ETL over maxmind geoip files
The (awesome) guys in www.maxmind.com deliver a completely free dataset of ip geolocation. The information is quite complete, and reliable enough.
Yet, I kinda dislike the format they use to deliver the info.
The system itself is a multi-dimensional star scheme, having per dimensions:
AS Number
Geography (country, region,etc)
and being the fact table merely
the begin and the end of the range whose ASNumber is X and its geography Y.
So, the guys in maxmind distribute several csv files, one per each denormalized-branch of the star, it is:
file1 (ASNumber dimension)
1.0.0.0 - 1.0.0.255 ASXXXXX
1.0.1.0 - 1.0.1.255 ASYYYYY
file2 (geography dimension)
1.0.0.0 - 1.0.1.255 Spain, Madrid
This is nice, but what if you need all the ips of the ASXXXXX AND Spain?

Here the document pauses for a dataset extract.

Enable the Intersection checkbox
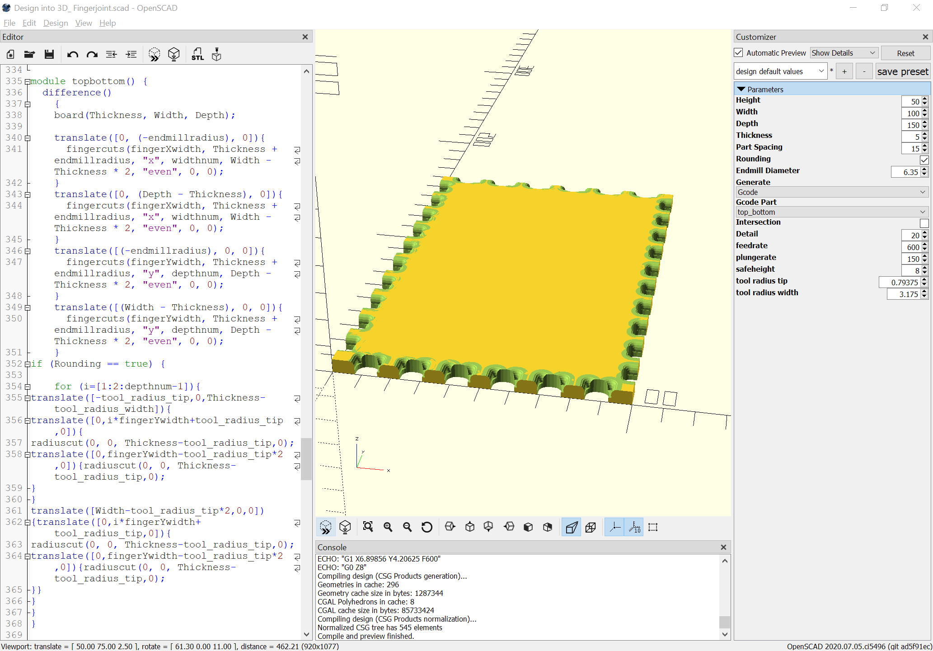The height and width of the screenshot is (651, 933). tap(924, 223)
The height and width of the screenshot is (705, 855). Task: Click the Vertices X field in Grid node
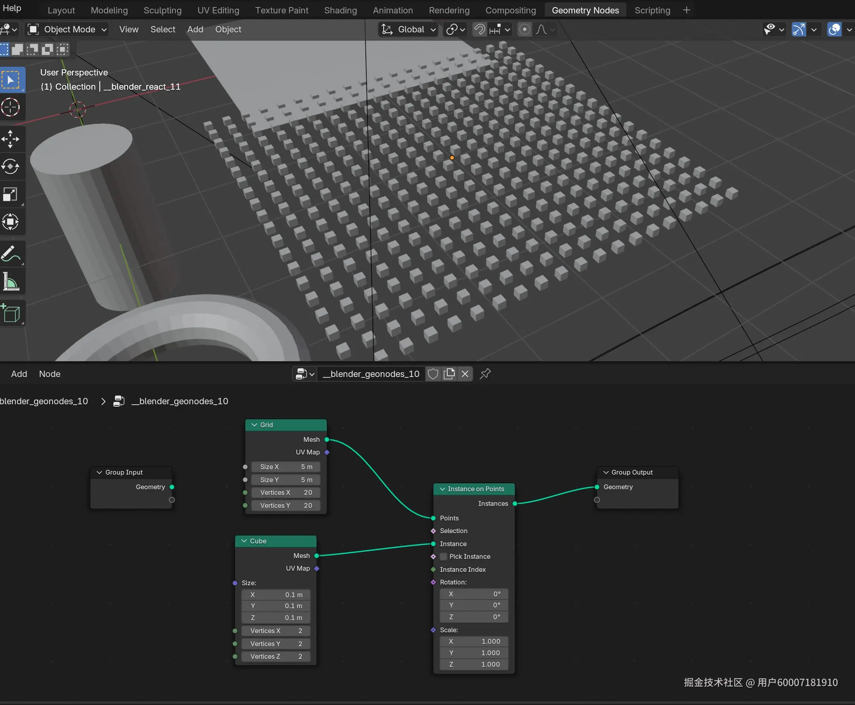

This ETL resolves the several-denormalized-branch of the star scheme into a single denormalized-scheme table.
Probably, one of the most insidious ETLs ever made by the human hand. Trust me, you might want not to read the code at all.
It might take ~15 minutes to execute on a standard laptop, and might demand A LOT of memory.
Enjoy it!
(I would've liked to deliver the single denormalized-scheme table instead of the ETL that generates it, but I'm not able to according to the maxmind terms and conditions).